The fundamental principle behind the entire note is that DeFi yield rises with increased risk appetite. So far, there is only anticipation that DeFi yields will improve compared to TradFi yields. The last record showcased that inventors can earn more by lending out their stablecoins against US Treasury yields. While not much has been said in this regard, the report mentions that infrastructure development would play a very important role here for DeFi.
Fidelity previously predicted 2023 to be the year of meaningful engagement with DeFi. That turned out to be far from reality, and Fidelity has acknowledged that. A reason mentioned was that the year marked a significant shift to US Treasuries since investors had better opportunities to earn higher yields. The Fed’s increasing interest rates throughout the previous year, 2023 made it a better option.
Fidelity is looking at Aave and Dai to fetch higher yields. For instance, Aave users can earn by lending their stablecoins. They have surpassed US Treasury yields and could continue to do so. The 10-year US rate has been at 4.3%, or around, whereas an earning of 14% on USDT has become a reality for DeFi investors.

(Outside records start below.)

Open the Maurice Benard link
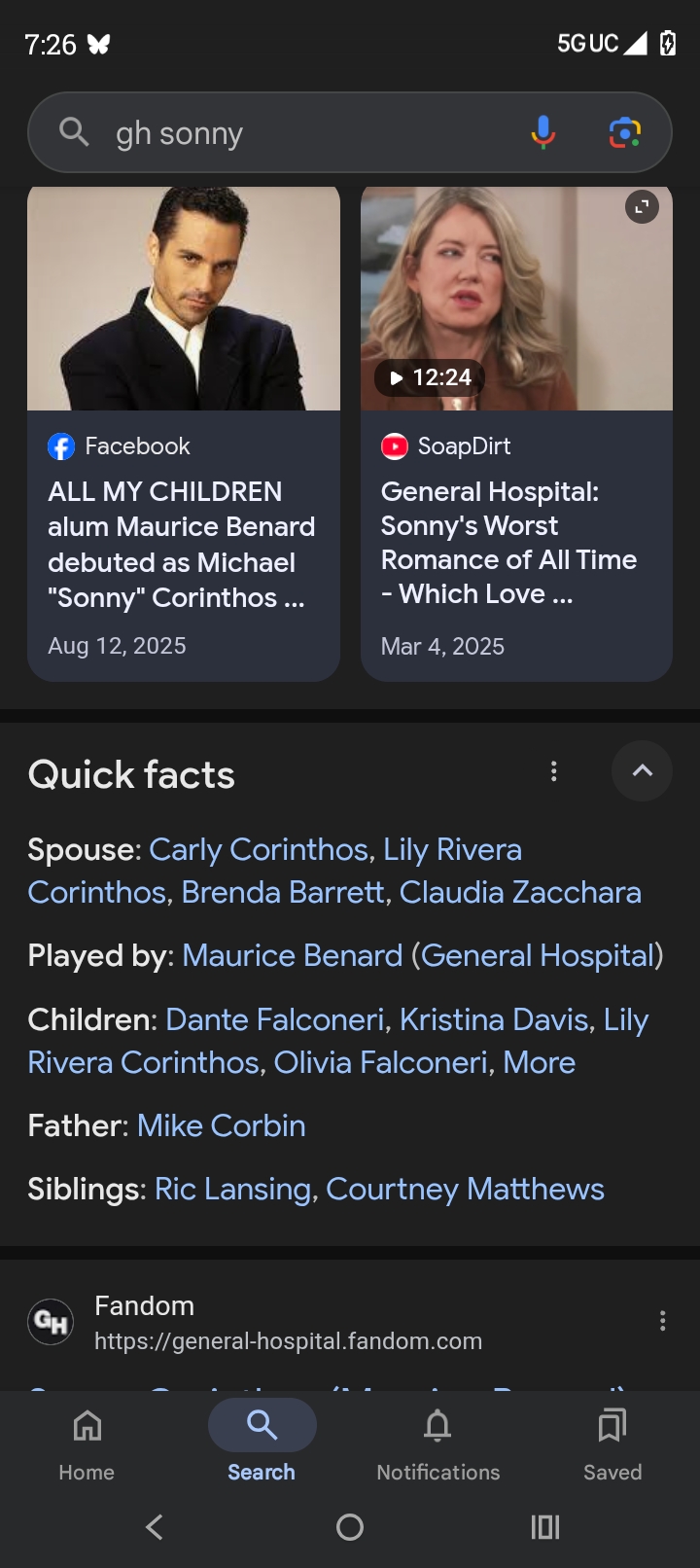The width and height of the screenshot is (700, 1568). click(292, 955)
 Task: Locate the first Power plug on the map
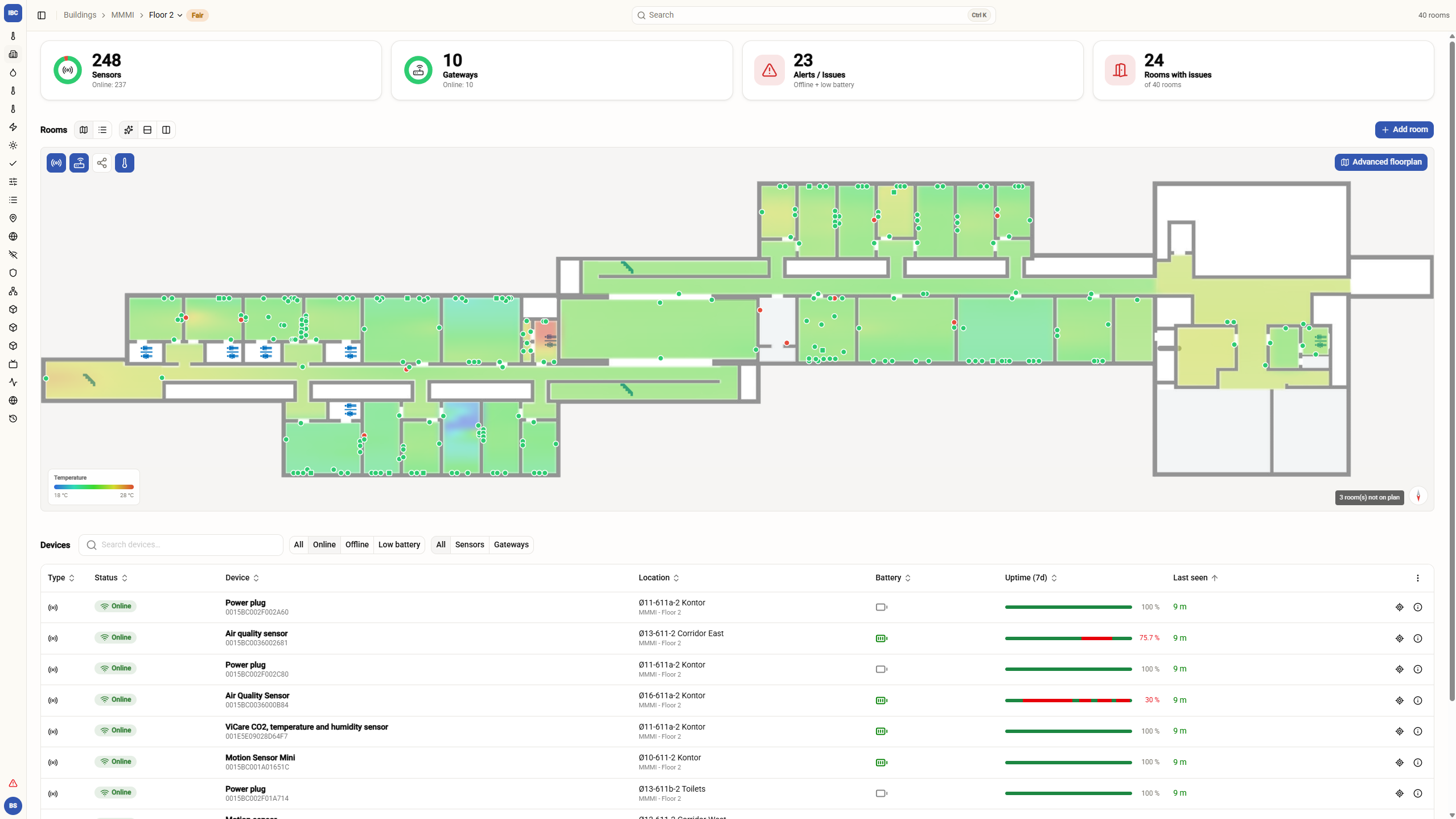point(1400,607)
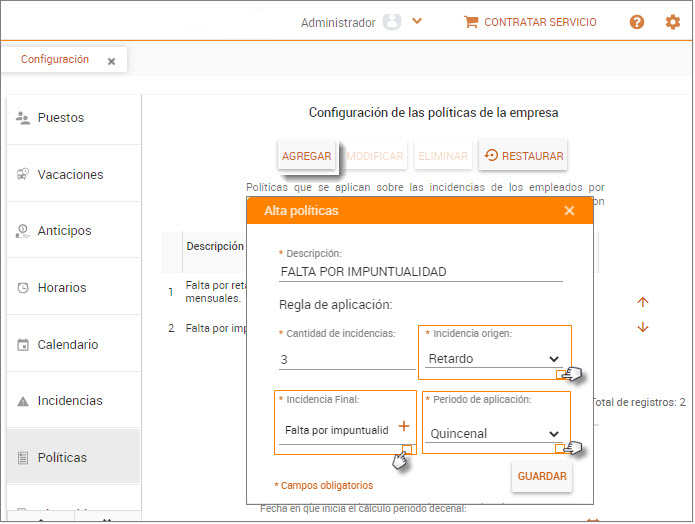The width and height of the screenshot is (695, 524).
Task: Click the shopping cart icon
Action: pos(471,22)
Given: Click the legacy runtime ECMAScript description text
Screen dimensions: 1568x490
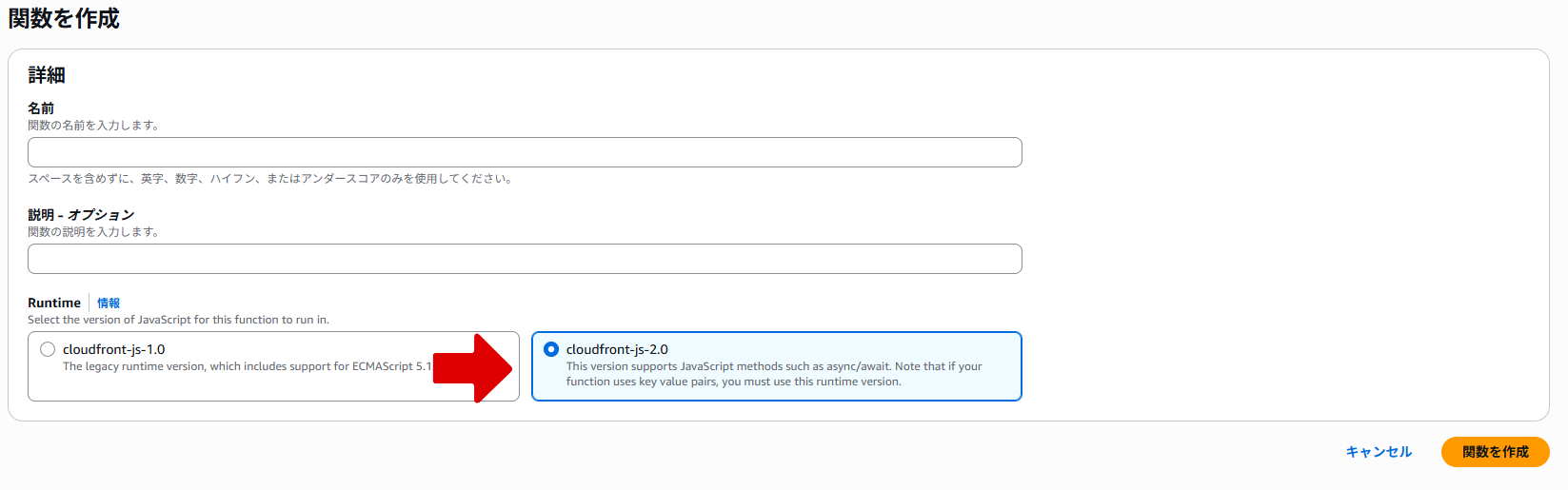Looking at the screenshot, I should (246, 366).
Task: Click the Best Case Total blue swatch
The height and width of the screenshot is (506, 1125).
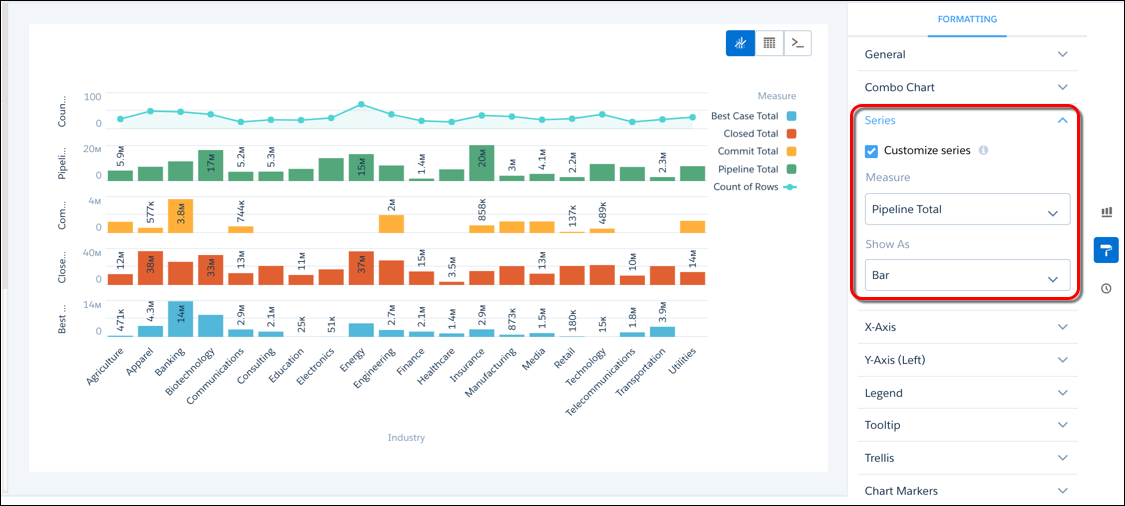Action: [x=791, y=116]
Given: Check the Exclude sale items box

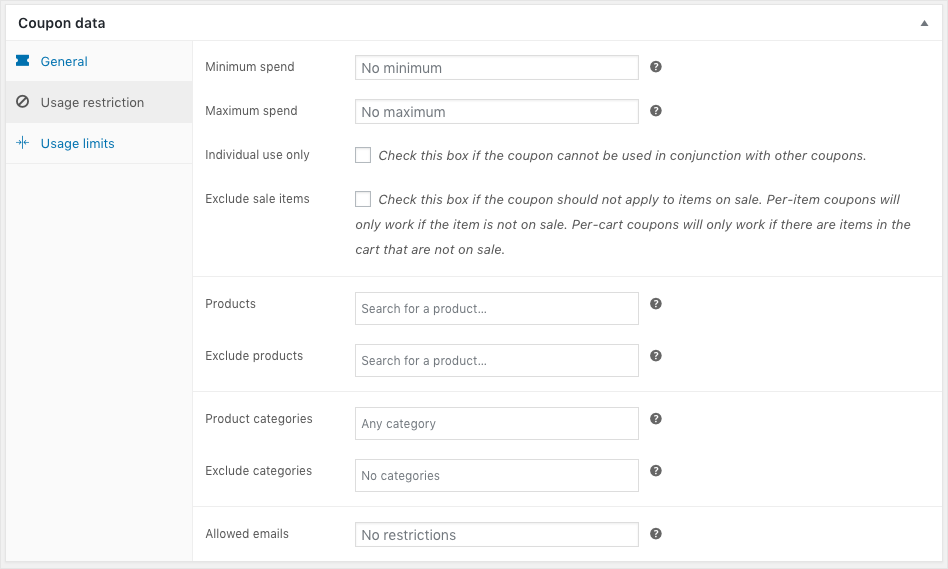Looking at the screenshot, I should pyautogui.click(x=363, y=199).
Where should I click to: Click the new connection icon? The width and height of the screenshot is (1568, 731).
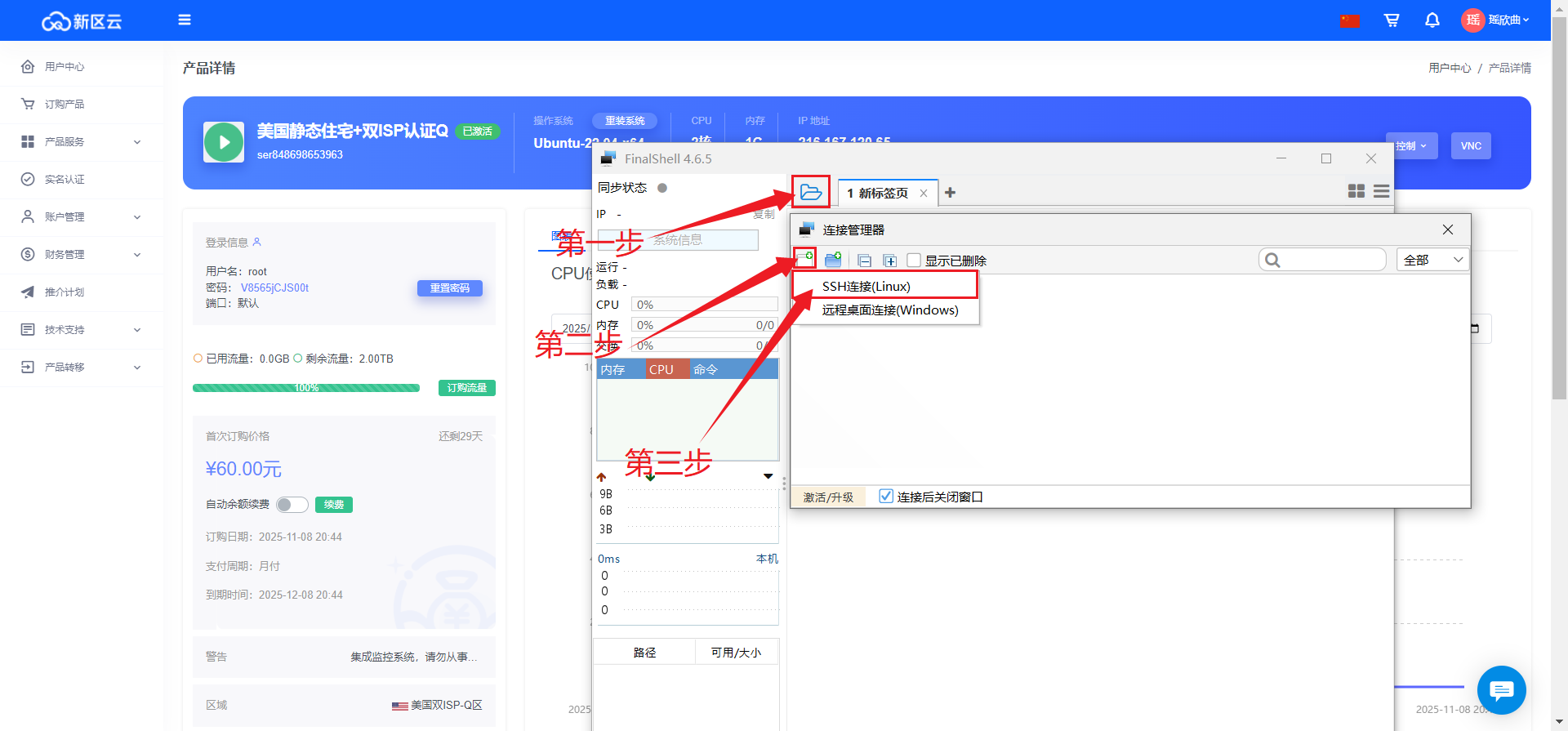click(x=805, y=259)
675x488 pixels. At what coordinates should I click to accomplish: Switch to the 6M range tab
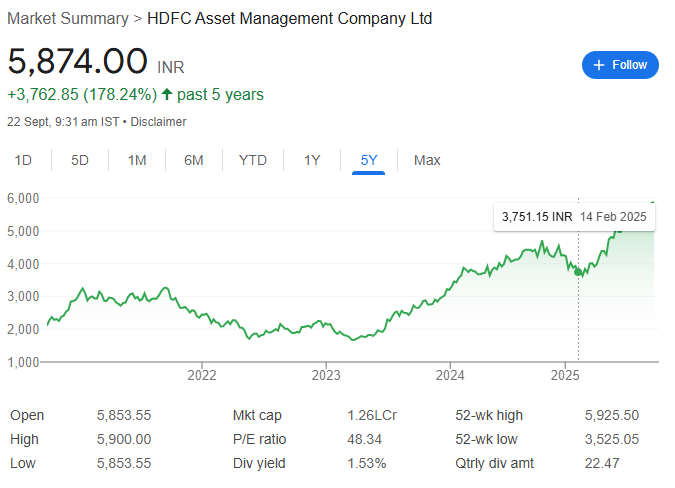coord(194,161)
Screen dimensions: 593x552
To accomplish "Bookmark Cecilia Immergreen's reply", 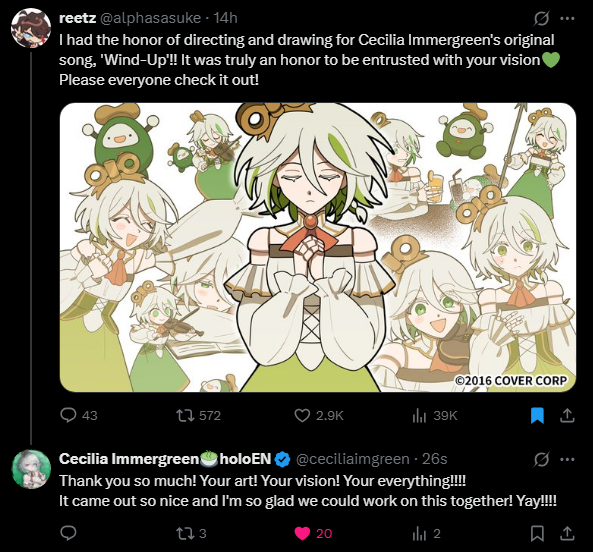I will tap(537, 533).
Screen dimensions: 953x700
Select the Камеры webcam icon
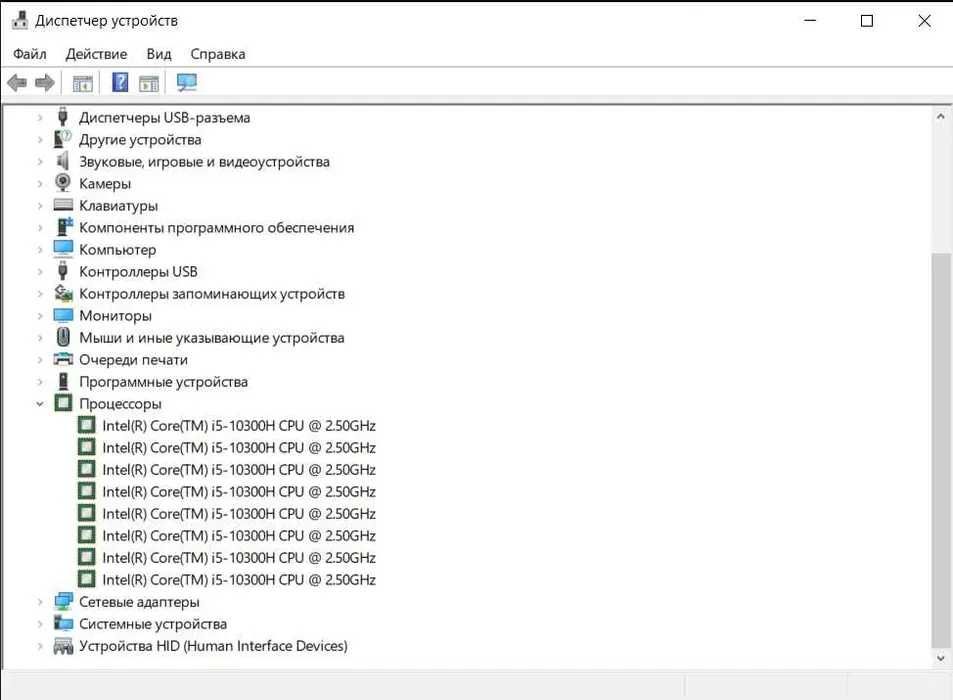pos(63,183)
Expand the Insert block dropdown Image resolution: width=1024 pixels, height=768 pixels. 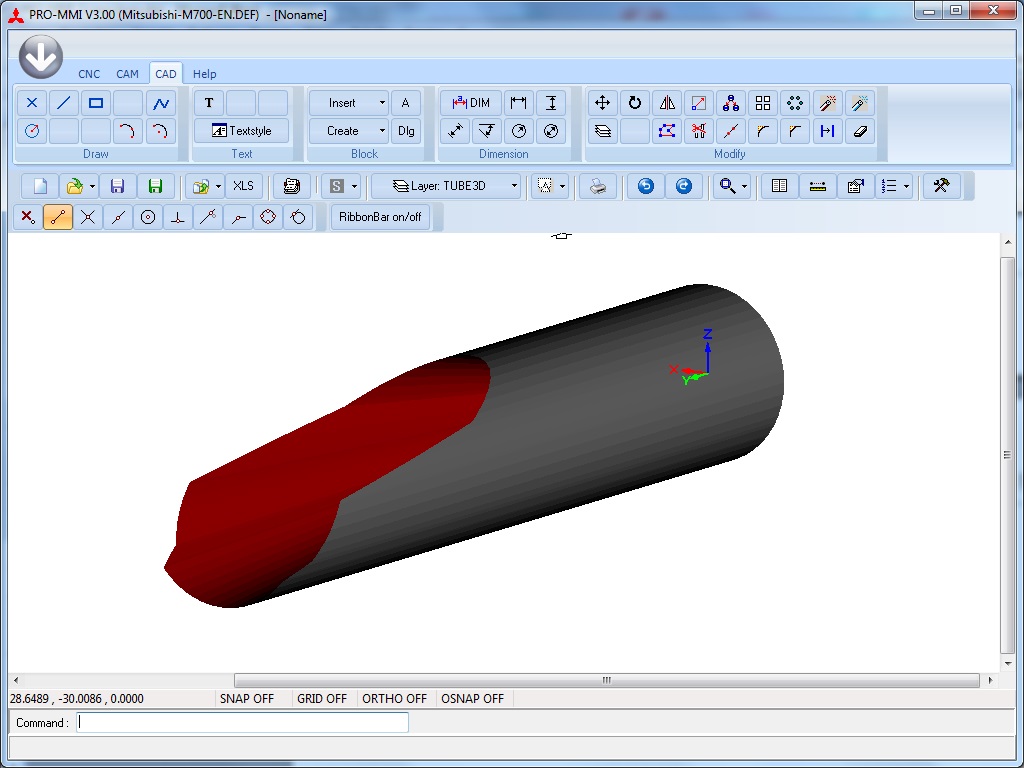pyautogui.click(x=382, y=103)

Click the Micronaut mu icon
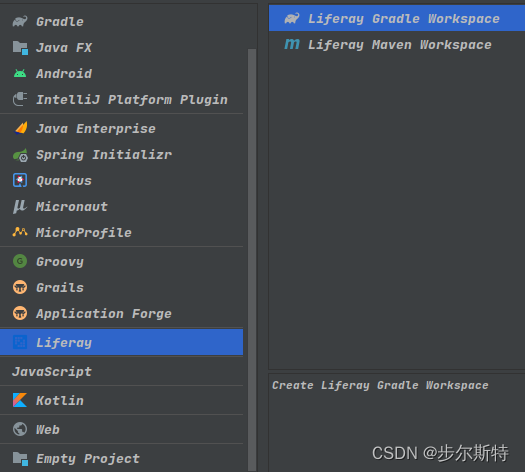pyautogui.click(x=19, y=206)
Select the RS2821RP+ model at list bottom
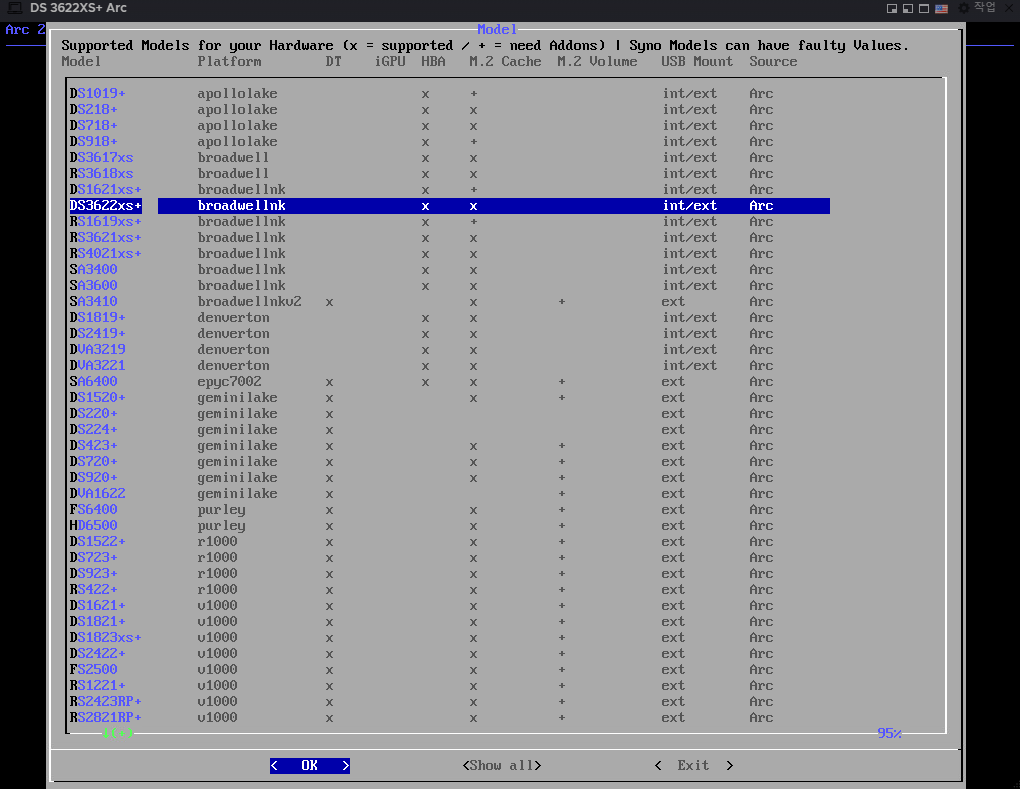Screen dimensions: 1020x789 point(106,717)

Dai is earning Aave depositors ~8.5%, and USDC is fetching ~5%. AAVE and DAI, native tokens of respective ecosystems, are doing just fine at the time of writing this article. AAVE is in a better position with a surge of 0.65% in the last 24 hours, but the latter has plummeted by 0.08% during the same time window. Plus, DAI is below the $1 milestone at the moment. AAVE is still at $93.27, closer to the $100 mark, which it should surpass by the end of this year.
Fidelity was one of the pioneers to drive the approval of the Bitcoin ETF application. It was assisted by BlackRock. Both asset management firms have now garnered more assets than any other ETF in history. BlackRock reported having $4.2 billion in assets, and Fidelity reported having around $3.5 billion as of February 9, 2024.
Eric Balchunas, an expert at Bloomberg Intelligence ETF, said that their ETFs, IBIT and FBTC, are in a league of their own with more than $3 billion against their names each. Grayscale, meanwhile, is reporting an outflow of assets. The selling pressure has calmed down, but the process is not yet over.
Fidelity, already settled with the Bitcoin ETF, is looking forward to attracting institutions to the DeFi sphere. It is only based on the condition that infrastructure develops and the Fed cuts rates by 0.75% by the end of the year.